El tan esperado año ha llegado. Estamos en 2020 y nosotros, el Belcea Quartet, lo dedicaremos exclusivamente al hombre cuya música nos conmueve, provoca, desafía e inspira más que ninguna otra. Para nosotros Beethoven es una pasión devoradora. Es la razón principal por la que somos un cuarteto de cuerda.

Krzysztof Chorzelski
© Marco Borggreve

Para cada uno de nosotros, escuchar un cuarteto de Beethoven por primera vez fue un punto de inflexión. En la actualidad, muchos años después, intercambiamos recuerdos, sorprendentemente similares, acerca de como vagamos por nuestra adolescencia escuchando incansablemente a Beethoven en los auriculares (pertenecemos, después de todo, a la generación del Walkman).

Datos de posición de palabras y elementos
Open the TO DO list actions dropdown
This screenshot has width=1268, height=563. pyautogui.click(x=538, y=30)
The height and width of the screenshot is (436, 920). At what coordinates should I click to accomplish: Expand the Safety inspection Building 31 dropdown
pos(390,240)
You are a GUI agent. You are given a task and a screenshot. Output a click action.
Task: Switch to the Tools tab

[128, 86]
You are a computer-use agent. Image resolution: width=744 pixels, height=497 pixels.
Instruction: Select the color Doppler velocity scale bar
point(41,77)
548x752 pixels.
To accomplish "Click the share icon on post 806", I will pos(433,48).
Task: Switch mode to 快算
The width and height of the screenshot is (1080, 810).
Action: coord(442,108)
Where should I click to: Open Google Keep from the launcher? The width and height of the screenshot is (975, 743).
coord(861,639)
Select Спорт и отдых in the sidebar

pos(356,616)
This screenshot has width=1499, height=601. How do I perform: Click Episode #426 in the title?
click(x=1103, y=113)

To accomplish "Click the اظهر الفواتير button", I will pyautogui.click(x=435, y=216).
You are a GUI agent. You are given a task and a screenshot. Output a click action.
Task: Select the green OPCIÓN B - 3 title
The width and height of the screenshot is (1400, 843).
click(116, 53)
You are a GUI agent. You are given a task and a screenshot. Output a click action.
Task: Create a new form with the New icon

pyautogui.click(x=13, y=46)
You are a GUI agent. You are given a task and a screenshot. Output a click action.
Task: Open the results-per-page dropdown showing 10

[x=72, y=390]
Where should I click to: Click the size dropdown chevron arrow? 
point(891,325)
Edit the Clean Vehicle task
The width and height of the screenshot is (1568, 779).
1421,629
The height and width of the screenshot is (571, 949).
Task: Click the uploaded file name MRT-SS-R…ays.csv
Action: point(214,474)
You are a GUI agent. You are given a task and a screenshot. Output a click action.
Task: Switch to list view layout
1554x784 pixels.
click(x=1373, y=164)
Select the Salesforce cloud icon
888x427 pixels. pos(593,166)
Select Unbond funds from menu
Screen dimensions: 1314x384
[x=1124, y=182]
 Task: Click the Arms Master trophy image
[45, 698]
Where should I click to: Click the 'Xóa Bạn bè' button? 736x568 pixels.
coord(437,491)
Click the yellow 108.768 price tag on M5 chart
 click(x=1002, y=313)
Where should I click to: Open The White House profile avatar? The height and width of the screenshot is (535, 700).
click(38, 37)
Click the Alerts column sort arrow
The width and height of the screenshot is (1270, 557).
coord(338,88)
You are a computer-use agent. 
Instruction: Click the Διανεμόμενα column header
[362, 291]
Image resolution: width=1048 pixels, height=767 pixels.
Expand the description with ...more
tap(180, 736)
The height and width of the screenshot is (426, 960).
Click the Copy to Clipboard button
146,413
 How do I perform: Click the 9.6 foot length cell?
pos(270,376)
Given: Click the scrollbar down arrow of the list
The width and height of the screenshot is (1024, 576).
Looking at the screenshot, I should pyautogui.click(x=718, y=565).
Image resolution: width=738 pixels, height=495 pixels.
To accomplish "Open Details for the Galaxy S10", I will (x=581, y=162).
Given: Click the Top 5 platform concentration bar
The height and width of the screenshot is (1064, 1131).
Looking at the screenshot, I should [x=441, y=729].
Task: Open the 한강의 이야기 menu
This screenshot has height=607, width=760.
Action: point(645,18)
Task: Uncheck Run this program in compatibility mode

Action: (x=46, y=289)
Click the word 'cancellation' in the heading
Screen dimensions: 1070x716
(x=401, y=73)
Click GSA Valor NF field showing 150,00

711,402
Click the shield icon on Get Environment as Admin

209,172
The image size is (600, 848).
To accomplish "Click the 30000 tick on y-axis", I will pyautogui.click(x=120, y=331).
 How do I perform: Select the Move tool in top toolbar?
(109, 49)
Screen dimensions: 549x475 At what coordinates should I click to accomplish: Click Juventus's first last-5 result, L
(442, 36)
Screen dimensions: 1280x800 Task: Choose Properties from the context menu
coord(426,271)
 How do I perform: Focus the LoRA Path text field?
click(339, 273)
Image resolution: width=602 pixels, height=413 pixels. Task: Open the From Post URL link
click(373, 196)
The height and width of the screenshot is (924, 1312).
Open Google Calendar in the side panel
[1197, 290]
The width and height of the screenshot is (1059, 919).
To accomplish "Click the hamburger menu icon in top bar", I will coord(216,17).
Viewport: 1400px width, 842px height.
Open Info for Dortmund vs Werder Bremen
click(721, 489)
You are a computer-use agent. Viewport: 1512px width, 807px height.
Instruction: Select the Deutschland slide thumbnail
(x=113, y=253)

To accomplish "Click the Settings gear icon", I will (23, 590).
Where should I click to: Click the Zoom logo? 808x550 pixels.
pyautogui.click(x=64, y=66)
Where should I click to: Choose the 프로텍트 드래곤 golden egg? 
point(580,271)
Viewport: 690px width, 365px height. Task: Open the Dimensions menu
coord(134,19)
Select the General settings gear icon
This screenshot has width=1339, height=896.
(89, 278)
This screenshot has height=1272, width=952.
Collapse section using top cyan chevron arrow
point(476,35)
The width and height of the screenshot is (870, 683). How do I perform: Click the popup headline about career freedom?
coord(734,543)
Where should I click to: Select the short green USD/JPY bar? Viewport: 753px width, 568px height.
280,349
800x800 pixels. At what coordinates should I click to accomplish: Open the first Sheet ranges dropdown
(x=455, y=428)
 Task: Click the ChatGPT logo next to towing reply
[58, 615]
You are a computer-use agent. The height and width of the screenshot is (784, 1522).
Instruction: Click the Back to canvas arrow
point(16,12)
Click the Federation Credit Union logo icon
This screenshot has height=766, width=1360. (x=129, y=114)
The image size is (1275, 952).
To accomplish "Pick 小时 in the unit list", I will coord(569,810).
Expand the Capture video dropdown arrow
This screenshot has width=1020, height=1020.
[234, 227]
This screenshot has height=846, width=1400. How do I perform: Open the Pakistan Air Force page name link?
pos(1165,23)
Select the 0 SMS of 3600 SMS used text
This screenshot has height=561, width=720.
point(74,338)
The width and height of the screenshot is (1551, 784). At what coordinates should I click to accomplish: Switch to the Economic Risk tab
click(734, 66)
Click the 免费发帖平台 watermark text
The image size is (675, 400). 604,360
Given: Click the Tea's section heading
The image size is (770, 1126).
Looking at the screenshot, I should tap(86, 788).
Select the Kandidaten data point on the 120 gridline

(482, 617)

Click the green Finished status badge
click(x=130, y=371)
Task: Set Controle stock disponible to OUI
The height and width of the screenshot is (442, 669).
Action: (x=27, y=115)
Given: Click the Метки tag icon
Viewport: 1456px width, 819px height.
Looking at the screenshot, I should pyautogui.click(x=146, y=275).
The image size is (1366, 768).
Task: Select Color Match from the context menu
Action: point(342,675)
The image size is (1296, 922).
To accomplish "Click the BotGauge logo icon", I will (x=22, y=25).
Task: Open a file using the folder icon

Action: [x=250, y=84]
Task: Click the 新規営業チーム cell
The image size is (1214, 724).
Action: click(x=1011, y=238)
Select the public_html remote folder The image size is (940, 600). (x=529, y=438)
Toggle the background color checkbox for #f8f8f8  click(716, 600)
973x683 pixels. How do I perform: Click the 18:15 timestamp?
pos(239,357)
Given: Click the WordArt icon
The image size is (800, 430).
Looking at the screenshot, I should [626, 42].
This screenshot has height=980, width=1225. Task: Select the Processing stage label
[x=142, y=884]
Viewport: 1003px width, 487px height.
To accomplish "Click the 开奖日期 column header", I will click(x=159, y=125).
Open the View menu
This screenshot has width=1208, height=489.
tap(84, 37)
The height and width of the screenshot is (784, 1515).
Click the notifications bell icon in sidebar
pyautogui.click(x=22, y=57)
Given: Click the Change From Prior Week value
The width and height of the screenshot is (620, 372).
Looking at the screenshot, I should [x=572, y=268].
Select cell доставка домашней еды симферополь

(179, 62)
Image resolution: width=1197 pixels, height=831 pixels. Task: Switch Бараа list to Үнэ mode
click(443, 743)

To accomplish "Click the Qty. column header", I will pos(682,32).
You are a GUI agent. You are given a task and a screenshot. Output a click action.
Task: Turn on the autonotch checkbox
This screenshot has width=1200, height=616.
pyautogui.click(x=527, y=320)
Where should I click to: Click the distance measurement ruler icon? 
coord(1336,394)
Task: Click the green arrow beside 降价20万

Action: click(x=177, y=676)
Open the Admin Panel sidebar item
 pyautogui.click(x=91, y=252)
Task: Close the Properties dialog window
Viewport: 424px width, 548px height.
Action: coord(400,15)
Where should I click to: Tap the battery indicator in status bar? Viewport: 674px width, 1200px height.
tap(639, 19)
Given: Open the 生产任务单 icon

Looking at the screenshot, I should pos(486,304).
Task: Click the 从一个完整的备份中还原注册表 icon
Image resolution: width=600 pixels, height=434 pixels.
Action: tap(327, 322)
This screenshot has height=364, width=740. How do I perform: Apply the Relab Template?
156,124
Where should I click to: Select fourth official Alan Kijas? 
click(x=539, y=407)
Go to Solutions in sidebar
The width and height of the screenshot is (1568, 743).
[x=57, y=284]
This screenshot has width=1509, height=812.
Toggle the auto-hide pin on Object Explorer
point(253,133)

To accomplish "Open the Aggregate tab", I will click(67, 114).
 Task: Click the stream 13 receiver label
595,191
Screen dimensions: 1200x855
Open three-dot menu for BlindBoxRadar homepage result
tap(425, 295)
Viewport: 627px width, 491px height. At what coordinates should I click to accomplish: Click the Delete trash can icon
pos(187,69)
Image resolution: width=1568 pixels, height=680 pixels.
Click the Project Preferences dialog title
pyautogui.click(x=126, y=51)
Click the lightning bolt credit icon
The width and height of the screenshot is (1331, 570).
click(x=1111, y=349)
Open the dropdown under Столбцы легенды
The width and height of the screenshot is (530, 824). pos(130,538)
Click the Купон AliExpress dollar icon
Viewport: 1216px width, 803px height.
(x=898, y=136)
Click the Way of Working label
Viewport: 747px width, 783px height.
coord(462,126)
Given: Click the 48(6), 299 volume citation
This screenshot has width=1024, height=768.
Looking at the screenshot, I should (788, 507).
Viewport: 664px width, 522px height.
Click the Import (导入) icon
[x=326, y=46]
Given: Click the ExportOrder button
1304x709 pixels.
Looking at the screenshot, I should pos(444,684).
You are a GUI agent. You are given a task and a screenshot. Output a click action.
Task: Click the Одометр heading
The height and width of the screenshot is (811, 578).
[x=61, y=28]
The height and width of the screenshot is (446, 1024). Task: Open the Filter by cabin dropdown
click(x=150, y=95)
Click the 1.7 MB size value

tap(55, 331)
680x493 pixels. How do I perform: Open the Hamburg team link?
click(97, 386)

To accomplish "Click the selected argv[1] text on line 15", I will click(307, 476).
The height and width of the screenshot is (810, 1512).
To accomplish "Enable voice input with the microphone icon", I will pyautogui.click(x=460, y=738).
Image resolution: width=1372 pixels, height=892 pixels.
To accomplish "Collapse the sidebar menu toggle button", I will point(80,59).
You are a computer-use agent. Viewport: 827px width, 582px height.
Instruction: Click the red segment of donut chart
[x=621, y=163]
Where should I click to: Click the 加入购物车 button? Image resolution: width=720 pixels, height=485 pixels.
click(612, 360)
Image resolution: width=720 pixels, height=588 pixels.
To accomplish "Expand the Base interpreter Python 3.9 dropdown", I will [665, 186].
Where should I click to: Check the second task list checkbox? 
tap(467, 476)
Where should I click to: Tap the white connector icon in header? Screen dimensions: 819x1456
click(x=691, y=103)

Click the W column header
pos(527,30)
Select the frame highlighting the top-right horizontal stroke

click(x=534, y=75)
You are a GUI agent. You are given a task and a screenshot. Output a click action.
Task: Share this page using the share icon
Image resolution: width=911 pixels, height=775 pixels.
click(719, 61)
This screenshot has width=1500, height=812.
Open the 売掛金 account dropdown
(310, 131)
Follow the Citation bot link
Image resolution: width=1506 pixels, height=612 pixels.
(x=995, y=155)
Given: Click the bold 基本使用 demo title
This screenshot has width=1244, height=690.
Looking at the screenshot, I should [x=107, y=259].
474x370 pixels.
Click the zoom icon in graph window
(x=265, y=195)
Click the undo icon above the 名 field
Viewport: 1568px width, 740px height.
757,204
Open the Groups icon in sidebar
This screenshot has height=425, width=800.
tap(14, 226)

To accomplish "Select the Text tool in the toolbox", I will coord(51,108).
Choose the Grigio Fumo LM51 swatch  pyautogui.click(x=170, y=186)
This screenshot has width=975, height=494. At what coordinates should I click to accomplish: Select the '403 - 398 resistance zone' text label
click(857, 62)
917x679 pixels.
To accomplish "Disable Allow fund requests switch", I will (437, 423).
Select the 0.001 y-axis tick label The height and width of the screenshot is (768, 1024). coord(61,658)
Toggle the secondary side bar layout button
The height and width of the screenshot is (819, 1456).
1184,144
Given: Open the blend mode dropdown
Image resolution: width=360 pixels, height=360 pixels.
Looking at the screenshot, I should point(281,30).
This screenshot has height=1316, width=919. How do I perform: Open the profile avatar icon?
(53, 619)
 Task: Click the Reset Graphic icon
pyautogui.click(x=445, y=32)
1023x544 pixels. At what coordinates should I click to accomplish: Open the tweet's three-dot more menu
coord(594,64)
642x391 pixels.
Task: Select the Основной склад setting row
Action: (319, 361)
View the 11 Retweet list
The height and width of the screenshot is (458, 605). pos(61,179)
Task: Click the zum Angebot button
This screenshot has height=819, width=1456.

**QUÉ HACER:**
1 - Según el texto sobre el Belcea Quartet, ¿son ciertas estas afirmaciones? (a) El cuarteto dedicará 2020 solo a Beethoven. (b) De adolescentes, los miembros escuchaban a Beethoven en un tocadiscos. (c) Los recuerdos que comparten son muy distintos entre sí. Contesta sí o no a cada una y cita las palabras exactas del texto que lo deciden.
2 - Copia de nuevo el texto sobre el Belcea Quartet desde las palabras "Para cada uno" hasta las palabras "generación del Walkman).", cambiando "auriculares" por "cascos".
Responde usando solo el texto.

**RESPUESTAS EN ORDEN:**
1 -
(a) Sí: "lo dedicaremos exclusivamente al hombre cuya música nos conmueve, provoca, desafía e inspira más que ninguna otra".
(b) No: "escuchando incansablemente a Beethoven en los auriculares".
(c) No: "intercambiamos recuerdos, sorprendentemente similares".

2 -
Para cada uno de nosotros, escuchar un cuarteto de Beethoven por primera vez fue un punto de inflexión. En la actualidad, muchos años después, intercambiamos recuerdos, sorprendentemente similares, acerca de como vagamos por nuestra adolescencia escuchando incansablemente a Beethoven en los cascos (pertenecemos, después de todo, a la generación del Walkman).